TRY IT>
Copy the passage on Littoral Combat Ship minehunting from the words "On the surface, the" through "set off mines.", substituting "magnetic signatures" for "electromagnetic waves".

SOURCE PASSAGE>
╔══

Published Jan 13, 2017 9:44 PM by The Maritime Executive

The U.S. Navy is moving closer to a final minehunting mission package for the Littoral Combat Ship. Among other systems, LCS vessels assigned to the minehunting mission will use the standard MH-60S helicopter, equipped with a bolt-on minehunting package, Northrop's Airborne Laser Mine Detection System. AMLDS saw its first forward deployment in 2014 and achieved initial operational capability on Friday, clearing the way for fleetwide use.

AMLDS can be mounted on a smaller helicopter than previous minehunting packages, allowing its deployment on the frigate-sized LCS. Its design is unique, says Northrop Grumman directed energy vice president Mark Skinner: "Using forward motion of the aircraft, ALMDS' pulsed laser light generates 3-D images of the near-surface volume to detect, classify and localize near-surface moored sea mines. Highly accurate in day or night operations, the untethered ALMDS sensor conducts rapid wide-area searches with high accuracy."

The minehunting helicopters will also be equipped with a modular Airborne Mine Neutralization Systems (AMNS), which allows the aircrew to lower a small neutralizer vehicle from a cradle, navigate it to a submerged mine using sonar and video feed, and fire off a shaped charge to destroy the threat.

On the surface, the minehunting LCS will be equipped with the Common Unmanned Surface Vehicle, a remotely piloted launch, and a tow called the Unmanned Surface Sweep System, which is designed to transmit ship-like sounds and electromagnetic waves in order to set off mines.

The Navy has canceled the LCS' Remote Minehunting System, a remotely operated submersible that was plagued with reliability issues. However, it has continued to improve the system's AN/AQS-20A advanced wide-area sonar in hopes of deploying it with a different ROV. 

LCS will also get a small autonomous underwater vehicle, the Knifefish, which is designed to search shallow, high-clutter areas for buried mines.

╚══

GIVEN INFORMATION>
╔══

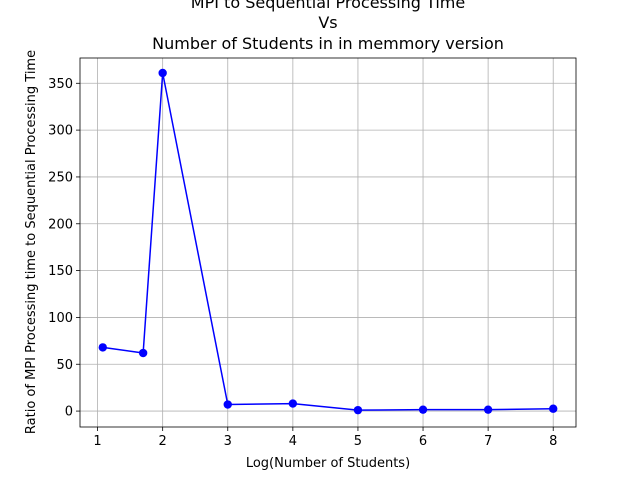 Image resolution: width=640 pixels, height=480 pixels. Describe the element at coordinates (328, 44) in the screenshot. I see `chart-title-line-3: Number of Students in in memmory version` at that location.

╚══

TASK RESULT>
On the surface, the minehunting LCS will be equipped with the Common Unmanned Surface Vehicle, a remotely piloted launch, and a tow called the Unmanned Surface Sweep System, which is designed to transmit ship-like sounds and magnetic signatures in order to set off mines.